Estratto fornito =>
Libertà in Internet: una chimera?

Libertà in Internet: una chimera?

Riceviamo e volentieri pubblichiamo il commento di Vincenzo Donvito, presidente ADUC, sulle determinazioni del Consiglio d'Europa sulla censura in Internet
Riceviamo e volentieri pubblichiamo il commento di Vincenzo Donvito, presidente ADUC, sulle determinazioni del Consiglio d'Europa sulla censura in Internet


Firenze – L’Assemblea parlamentare del Consiglio d’Europa ha votato un protocollo con cui stabilisce la “tolleranza zero” nei confronti di quei siti Internet che danno spazio a idee considerate razziste, antisemite o xenofobe. Il protocollo sarà operativo quando il Comitato dei ministri dello stesso Consiglio lo approverà e passerà ai singoli Stati per la ratifica. Secondo la relazione che ha accompagnato l’approvazione di questo protocollo, i siti razzisti nel mondo sarebbero 4 mila (2500 solo negli Usa).

Dopo la possibilità che il “grande orecchio” (su telefoni e tutte le comunicazioni via telematica) sia uno dei metodi di controllo che le autorità di polizia utilizzeranno per garantire la nostra sicurezza, non ci si poteva aspettare di meglio.

Il fatto che gli Usa siano il luogo in cui la maggior parte dei siti Internet accusati di razzismo, trovino spazio, non fa riflettere nessuno? Sarà bene ricordare il primo emendamento della Costituzione americana, in forza del quale, ogni tentativo di soppressione di queste forme di espressione, è sempre vanificato: “Il Congresso non potrà fare alcuna legge per il riconoscimento di qualsiasi religione, o per proibirne il libero culto; o per limitare la libertà di parola o di stampa; o il diritto che hanno i cittadini di riunirsi in forma pacifica e di inoltrare petizioni al Governo per la riparazione di torti subiti”.

Voci salvate =>

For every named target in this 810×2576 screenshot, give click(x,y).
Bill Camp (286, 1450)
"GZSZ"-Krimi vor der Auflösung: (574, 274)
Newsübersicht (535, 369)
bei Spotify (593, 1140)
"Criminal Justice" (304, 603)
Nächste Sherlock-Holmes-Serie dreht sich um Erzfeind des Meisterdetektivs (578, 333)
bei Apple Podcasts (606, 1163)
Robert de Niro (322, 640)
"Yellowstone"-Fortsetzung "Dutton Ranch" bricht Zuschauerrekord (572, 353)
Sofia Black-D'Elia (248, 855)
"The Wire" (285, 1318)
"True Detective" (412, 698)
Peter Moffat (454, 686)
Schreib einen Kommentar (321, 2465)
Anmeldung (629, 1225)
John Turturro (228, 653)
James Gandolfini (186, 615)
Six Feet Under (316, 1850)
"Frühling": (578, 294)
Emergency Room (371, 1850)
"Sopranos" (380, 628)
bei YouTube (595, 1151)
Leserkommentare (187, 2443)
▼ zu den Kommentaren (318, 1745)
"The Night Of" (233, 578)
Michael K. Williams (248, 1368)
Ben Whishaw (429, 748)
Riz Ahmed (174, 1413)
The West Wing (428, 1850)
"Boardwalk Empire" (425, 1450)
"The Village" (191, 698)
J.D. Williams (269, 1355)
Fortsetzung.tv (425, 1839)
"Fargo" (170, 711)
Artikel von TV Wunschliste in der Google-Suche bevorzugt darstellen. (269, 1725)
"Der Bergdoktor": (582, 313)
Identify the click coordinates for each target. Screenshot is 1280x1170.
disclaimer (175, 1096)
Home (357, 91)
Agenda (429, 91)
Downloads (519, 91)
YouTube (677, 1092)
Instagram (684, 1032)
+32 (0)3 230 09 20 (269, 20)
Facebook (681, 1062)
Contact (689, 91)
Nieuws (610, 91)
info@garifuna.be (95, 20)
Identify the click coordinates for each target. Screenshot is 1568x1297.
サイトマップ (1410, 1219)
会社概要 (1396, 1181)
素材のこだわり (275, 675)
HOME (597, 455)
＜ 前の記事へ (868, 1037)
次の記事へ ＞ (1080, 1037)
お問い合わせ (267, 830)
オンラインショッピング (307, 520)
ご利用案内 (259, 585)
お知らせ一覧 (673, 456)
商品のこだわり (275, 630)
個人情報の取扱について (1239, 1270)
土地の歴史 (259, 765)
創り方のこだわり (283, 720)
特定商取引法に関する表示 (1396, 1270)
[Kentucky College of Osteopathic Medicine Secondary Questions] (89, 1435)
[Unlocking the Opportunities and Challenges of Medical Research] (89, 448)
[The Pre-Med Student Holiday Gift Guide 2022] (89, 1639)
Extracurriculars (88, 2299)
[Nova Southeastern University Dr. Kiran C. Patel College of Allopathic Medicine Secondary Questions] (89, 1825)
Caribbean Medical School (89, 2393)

Compito scritto A =>
Rispondi alle seguenti domande sull'articolo relativo alla libertà in Internet.
(i) Quanti sono nel mondo i siti razzisti secondo la relazione che ha accompagnato l'approvazione del protocollo?
(ii) Quale organo deve approvare il protocollo prima che passi ai singoli Stati per la ratifica?
(iii) Quale emendamento della Costituzione americana viene ricordato nel testo?
Compito scritto B =>
Copia dall'articolo sulla libertà in Internet il passo che comincia con "Firenze – L’Assemblea" e termina con "solo negli Usa).", senza cambiare nulla.

Soluzione completa A =>
(i) 4 mila, di cui 2500 solo negli Usa.
(ii) Il Comitato dei ministri del Consiglio d'Europa.
(iii) Il primo emendamento.

Soluzione completa B =>
Firenze – L’Assemblea parlamentare del Consiglio d’Europa ha votato un protocollo con cui stabilisce la “tolleranza zero” nei confronti di quei siti Internet che danno spazio a idee considerate razziste, antisemite o xenofobe. Il protocollo sarà operativo quando il Comitato dei ministri dello stesso Consiglio lo approverà e passerà ai singoli Stati per la ratifica. Secondo la relazione che ha accompagnato l’approvazione di questo protocollo, i siti razzisti nel mondo sarebbero 4 mila (2500 solo negli Usa).